The simulator was tested on a set of DLX assembly language sources, mostly consisting of actual submitted solutions to the previous homework assignments. The number of simulated clock cycles and the results (memory contents) perfectly agree with the expectations and with the results of the WinDLX simulator.

There are some minor differences in the stalls statistics between our simulator and the WinDLX. They are due to a slightly different way of counting stalls. For instance, WinDLX counts a structural stall whenever a FP-EX unit is not available. Our simulator counts a structural stall whenever a unit of any type is unavailable (typically when a FP instruction and an integer instruction compete for the MEM pipeline stage). Other differences happen when a stall occurs for more than one reason.

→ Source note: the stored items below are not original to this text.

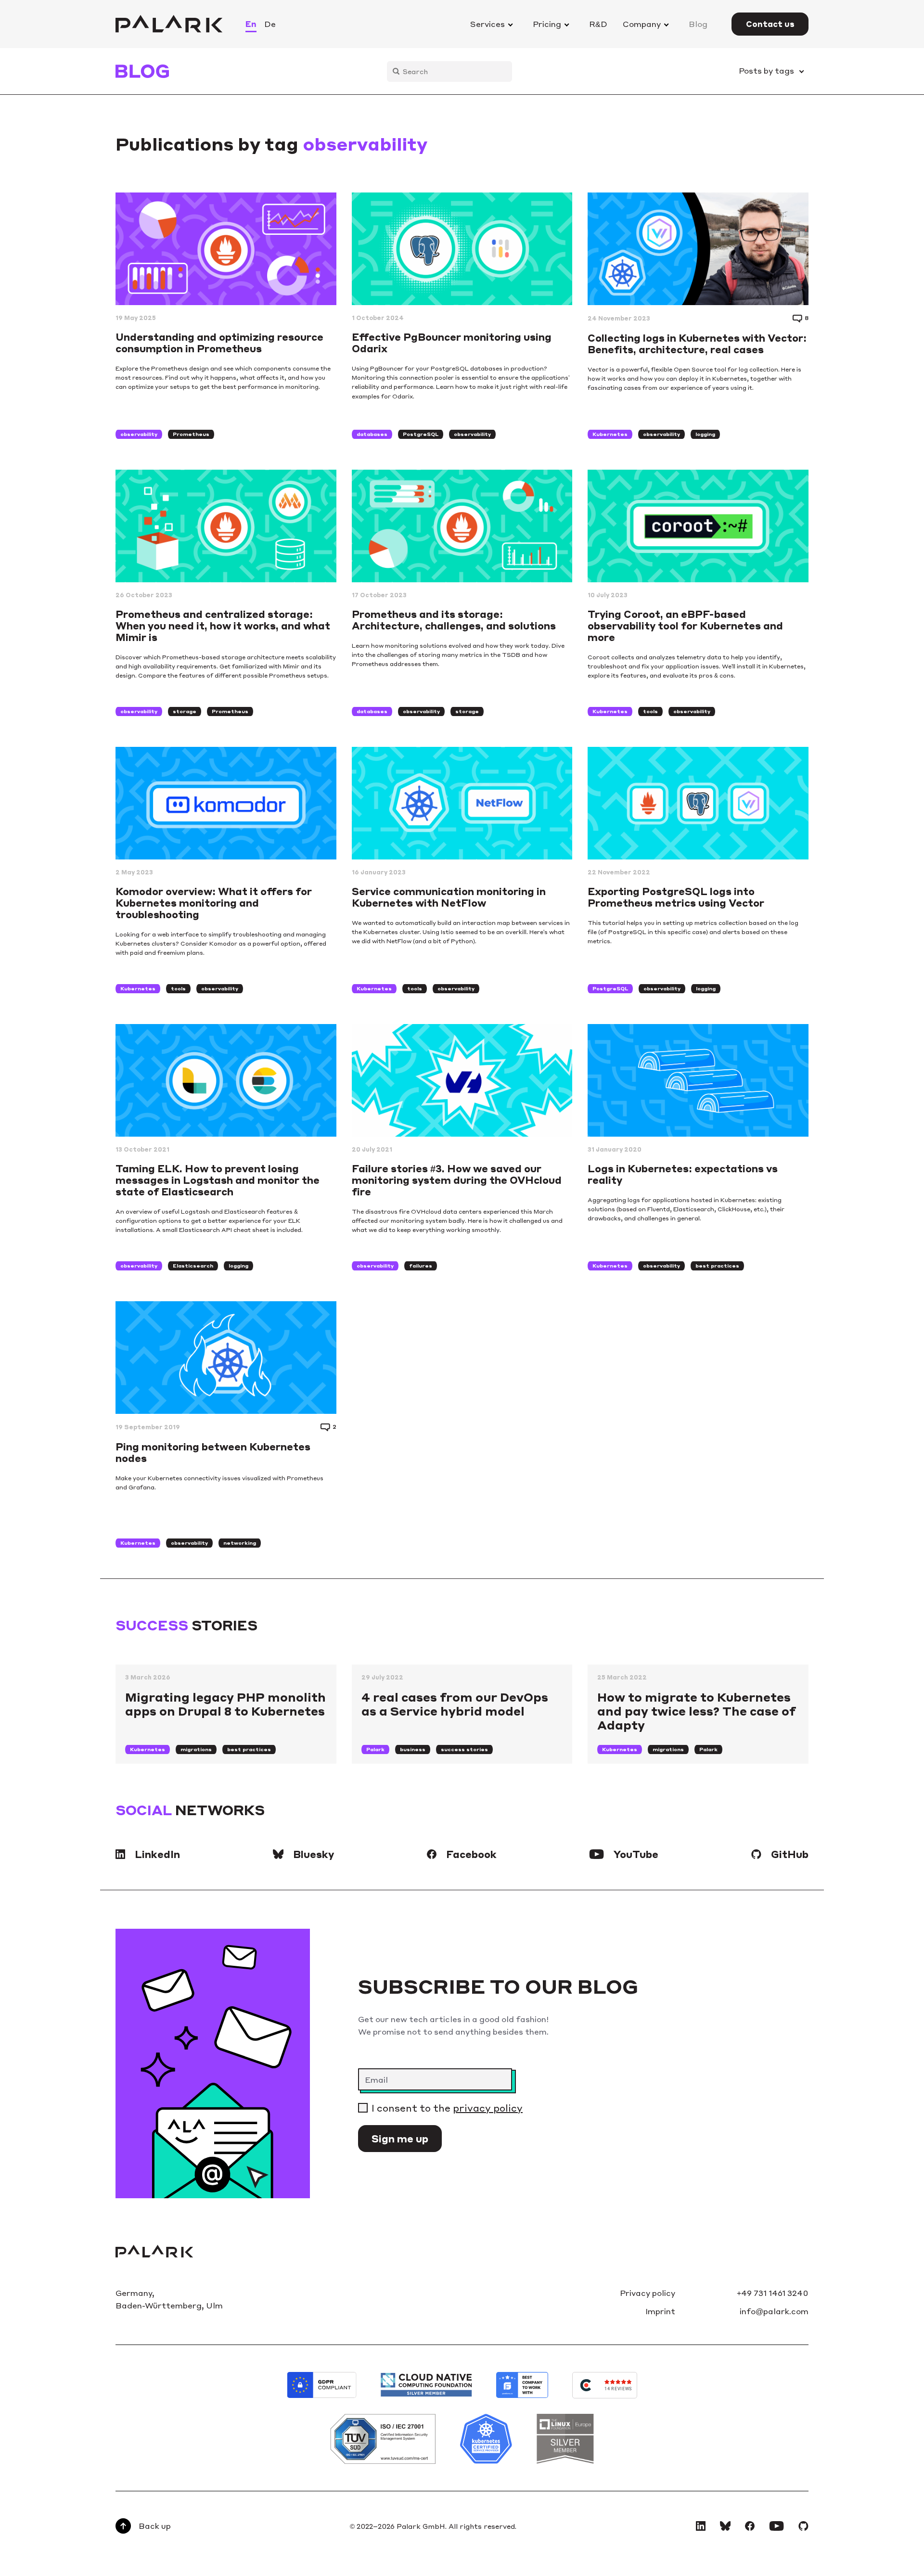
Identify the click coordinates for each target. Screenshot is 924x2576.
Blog (698, 24)
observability (138, 434)
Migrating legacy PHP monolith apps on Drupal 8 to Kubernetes (225, 1704)
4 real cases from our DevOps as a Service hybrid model (454, 1704)
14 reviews (618, 2388)
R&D (598, 24)
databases (372, 434)
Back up (155, 2526)
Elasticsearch (193, 1266)
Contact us (770, 24)
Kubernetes (610, 434)
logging (705, 434)
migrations (196, 1749)
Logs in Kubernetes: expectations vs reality (683, 1174)
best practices (717, 1266)
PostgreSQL (420, 434)
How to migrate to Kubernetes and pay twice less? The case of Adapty (696, 1711)
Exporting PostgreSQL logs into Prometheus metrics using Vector (676, 897)
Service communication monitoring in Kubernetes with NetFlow (449, 897)
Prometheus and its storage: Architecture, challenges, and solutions (454, 620)
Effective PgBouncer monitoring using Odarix (452, 343)
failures (420, 1266)
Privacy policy (647, 2293)
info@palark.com (774, 2311)
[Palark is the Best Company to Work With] (522, 2385)
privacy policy (488, 2108)
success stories (464, 1749)
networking (239, 1543)
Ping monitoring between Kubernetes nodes (213, 1452)
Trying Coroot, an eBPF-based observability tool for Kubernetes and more (685, 625)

There are also some minor differences in operation. Our simulator checks the source code more strictly for syntax errors; for instance, slightly incorrect add r1, r2, #4 is permissible in WinDLX, while our simulator strictly requires the correct addi instruction. We do not distinguish the different trap instructions as WinDLX does; any trap instruction simply terminates the simulation. Naturally, the added memory and register access checks are also not present in WinDLX.

The biggest concern regarding the choice of Java as the implementation platform was the overall performance. Fortunately, it turns out that the performance is more than sufficient for our needs. On a common PC computer (quad-core i5 processor at 2.4 GHz, 4 GB RAM), the simulator can simulate approximately 140,000 clock cycles per second. The submissions are terminated after 20,000 clock cycles at the most. Thus, the total time for simulating one submission (including all overhead, such as starting the JVM and compiling the submitted source) is well under one second.

### 6 Conclusion

We elaborated on the background and reasons for developing a new DLX simulator, and described its structure and internals. The simulator fulfills all the requirements, and its performance is perfectly sufficient for the envisaged use.

At the time of writing this paper, the simulator is still undergoing final testing and debugging. First students will start using it in a few weeks, which will provide us with an opportunity for further extensive testing.

Acknowledgement: This work was supported by the Higher Education Development Fund of the Ministry of Education of the Czech Republic under project No. 1939/2012.

#### References:

- [1] J. L. Hennessy and D. A. Patterson, *Computer Architecture: A Quantitative Approach*, Morgan Kaufmann Publishers, 2011.
- [2] D. A. Patterson and J. L. Hennessy, *Computer Organization and Design: The Hardware/Software Interface*, Morgan Kaufmann Publishers, 2011.
- [3] G. Raidl, *WinDLX DLX-Pipeline Simulator* (software), diploma thesis, TU Vienna, Inst. für Technische Informatik, 1991.
- [4] H. Grunbacher and H. Khosravipour, WinDLX and MIPSim pipeline simulators for teaching computer architecture, *Proc. of IEEE Symposium and Workshop on Engineering fo Computer Based Systems*, 1996, pp. 412–417.